# Exercise brief
Reproduce the material below line for line, leaving every character unchanged.

# Entries indicating where items appear
_ _ _ _ _ _ _
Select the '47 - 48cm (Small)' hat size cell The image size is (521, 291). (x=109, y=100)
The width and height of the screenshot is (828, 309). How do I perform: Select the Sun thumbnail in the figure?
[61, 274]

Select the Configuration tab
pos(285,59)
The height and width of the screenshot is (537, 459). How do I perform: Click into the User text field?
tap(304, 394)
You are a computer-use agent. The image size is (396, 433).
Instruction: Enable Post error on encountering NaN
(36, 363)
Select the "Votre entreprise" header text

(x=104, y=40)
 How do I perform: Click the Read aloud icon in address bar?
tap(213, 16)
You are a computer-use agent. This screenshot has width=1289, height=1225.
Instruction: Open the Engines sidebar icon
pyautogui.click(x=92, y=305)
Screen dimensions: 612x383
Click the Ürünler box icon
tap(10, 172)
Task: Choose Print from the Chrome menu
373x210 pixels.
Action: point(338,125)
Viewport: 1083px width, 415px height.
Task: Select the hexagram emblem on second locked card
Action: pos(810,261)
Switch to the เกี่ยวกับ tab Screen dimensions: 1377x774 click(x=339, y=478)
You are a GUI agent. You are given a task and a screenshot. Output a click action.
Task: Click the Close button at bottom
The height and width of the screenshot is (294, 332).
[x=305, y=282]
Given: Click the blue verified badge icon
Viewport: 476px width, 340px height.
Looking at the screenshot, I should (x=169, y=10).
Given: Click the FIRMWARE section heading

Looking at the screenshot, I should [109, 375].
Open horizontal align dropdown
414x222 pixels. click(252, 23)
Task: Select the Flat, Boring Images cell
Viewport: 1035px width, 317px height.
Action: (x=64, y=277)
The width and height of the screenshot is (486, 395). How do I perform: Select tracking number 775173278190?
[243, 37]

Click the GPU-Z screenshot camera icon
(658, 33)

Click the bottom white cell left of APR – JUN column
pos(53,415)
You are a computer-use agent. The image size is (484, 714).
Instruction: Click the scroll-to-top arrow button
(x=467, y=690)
_ _ _ _ _ _ _
# Finished exercise
Select the '47 - 48cm (Small)' hat size cell The image size is (521, 291). (x=109, y=100)
The width and height of the screenshot is (828, 309). How do I perform: Select the Sun thumbnail in the figure?
[61, 274]

Select the Configuration tab
pos(285,59)
The height and width of the screenshot is (537, 459). How do I perform: Click into the User text field?
tap(304, 394)
You are a computer-use agent. The image size is (396, 433).
Instruction: Enable Post error on encountering NaN
(36, 363)
Select the "Votre entreprise" header text

(x=104, y=40)
 How do I perform: Click the Read aloud icon in address bar?
tap(213, 16)
You are a computer-use agent. This screenshot has width=1289, height=1225.
Instruction: Open the Engines sidebar icon
pyautogui.click(x=92, y=305)
Screen dimensions: 612x383
Click the Ürünler box icon
tap(10, 172)
Task: Choose Print from the Chrome menu
373x210 pixels.
Action: point(338,125)
Viewport: 1083px width, 415px height.
Task: Select the hexagram emblem on second locked card
Action: pos(810,261)
Switch to the เกี่ยวกับ tab Screen dimensions: 1377x774 click(x=339, y=478)
You are a GUI agent. You are given a task and a screenshot. Output a click action.
Task: Click the Close button at bottom
The height and width of the screenshot is (294, 332).
[x=305, y=282]
Given: Click the blue verified badge icon
Viewport: 476px width, 340px height.
Looking at the screenshot, I should (x=169, y=10).
Given: Click the FIRMWARE section heading

Looking at the screenshot, I should [109, 375].
Open horizontal align dropdown
414x222 pixels. click(252, 23)
Task: Select the Flat, Boring Images cell
Viewport: 1035px width, 317px height.
Action: (x=64, y=277)
The width and height of the screenshot is (486, 395). How do I perform: Select tracking number 775173278190?
[243, 37]

Click the GPU-Z screenshot camera icon
(658, 33)

Click the bottom white cell left of APR – JUN column
pos(53,415)
You are a computer-use agent. The image size is (484, 714).
Instruction: Click the scroll-to-top arrow button
(x=467, y=690)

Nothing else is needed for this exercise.